Durch ein unglückliches Gegentor in letzter Sekunde verpasst Greuther Fürth im Kellerduell gegen den Tabellennachbarn Darmstadt den Sprung aus den Abstiegsrängen.

Von Christoph Ruf

Die emotionalsten Szenen des Spiels ereigneten sich am Sonntag nach Ablauf der regulären Spielzeit. Roberto Hilbert, Alt-Prominenter in Reihen der Fürther, konnte nach dem Schlusspfiff nur mit vereinten Kräften dreier Mitspieler daran gehindert werden, dem Darmstädter Alt-Prominenten Kevin Großkreutz ans Leder zu gehen. Worum es bei dem Zwist ging, war nachher nicht zu ermitteln. Alle Befragten aus beiden Lagern behaupteten, auf dem Platz nichts Erwähnenswertes gehört oder gesehen zu haben. Ebenfalls nach der regulären Spielzeit hatte sich zuvor der zweite Aufreger ereignet. Denn Darmstadt traf in der 94. Minute noch zum 1:1 - und sicherte sich damit einen hochgradig glücklichen Punkt beim Einstand des neuen Trainers Dirk Schuster, der das Team bereits von 2012 bis 2016 anleitete. "Da kriegen wir in der allerletzten Sekunde noch so ein Ei", ächzte Fürths Verteidiger Maximilian Wittek, der zuvor die Führung erzielt hatte (45.).

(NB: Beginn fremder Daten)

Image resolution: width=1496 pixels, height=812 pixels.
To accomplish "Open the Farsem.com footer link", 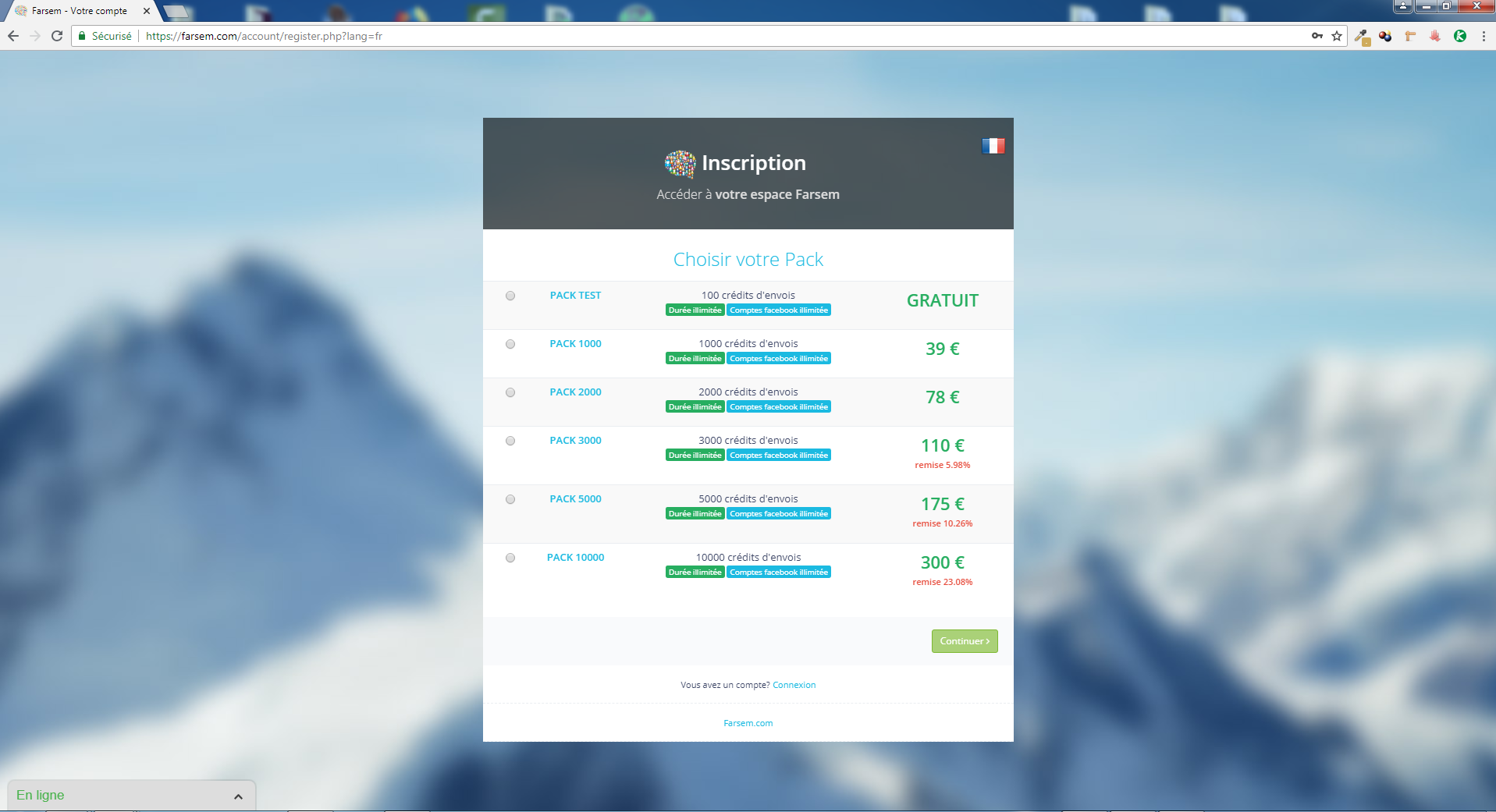I will (x=748, y=723).
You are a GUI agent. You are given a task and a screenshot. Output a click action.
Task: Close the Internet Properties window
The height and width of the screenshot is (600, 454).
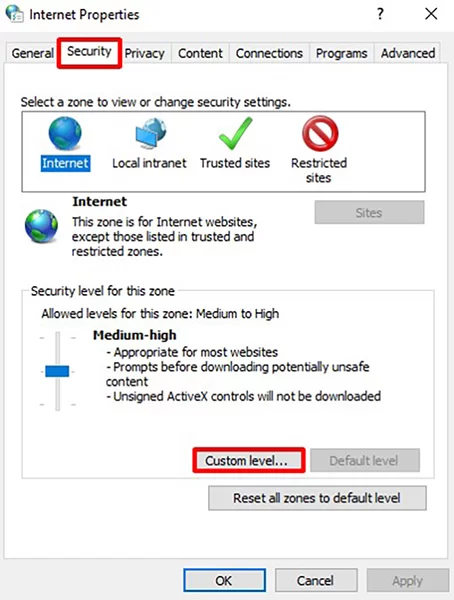pyautogui.click(x=431, y=14)
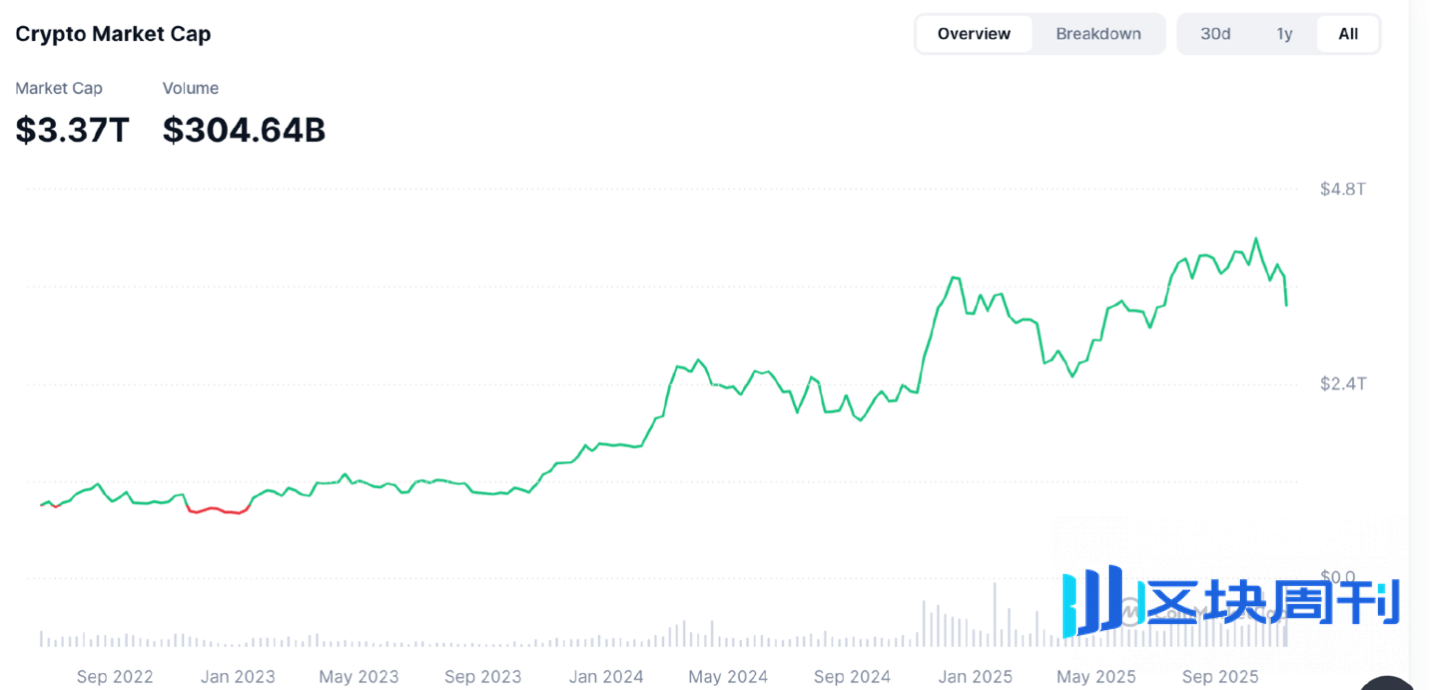Click the Market Cap label
Image resolution: width=1430 pixels, height=690 pixels.
59,88
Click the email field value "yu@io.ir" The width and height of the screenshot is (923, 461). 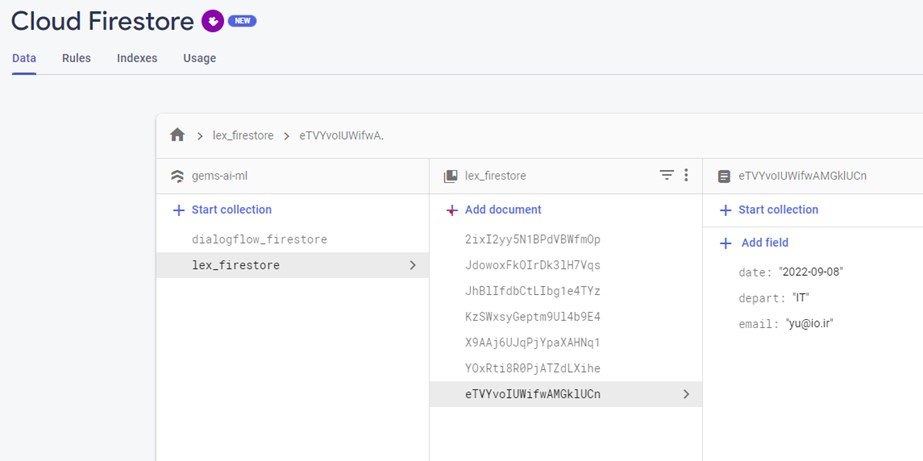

Zuvor war das Spiel zwischen dem Vor- und dem Drittletzten des Klassements eine Halbzeit lang auf dem Niveau der Tabellenplatzierungen gelegen, ehe Fürth im zweiten Durchgang besser wurde und es Darmstadt überließ, das Spielniveau in bedenkliche Untiefen zu ziehen. Insgesamt war Fürth vor allem spielerisch überlegen, versäumte es aber, die Kontermöglichkeiten, die sich im zweiten Durchgang boten, halbwegs gekonnt zu Ende zu spielen. Besonders der eingewechselte Serdar Dursun stellte sich dabei mehrfach sagenhaft ungeschickt an. Mal versuchte er auf plumpeste Art und Weise, einen Elfer zu schinden, mal übersah er den besser postierten Mitspieler und verlor den Ball. So blieb es bis kurz vor dem Abpfiff beim 1:0 durch einen von Maximilian Wittek toll verwandelten Freistoß (45.), und Fürths Keeper Sascha Burchert war nicht der einzige, der noch in der Nachspielzeit das Gefühl hatte, "dass Darmstadt nicht noch mal zulegt. Da war gar nichts mehr an Druck zu spüren."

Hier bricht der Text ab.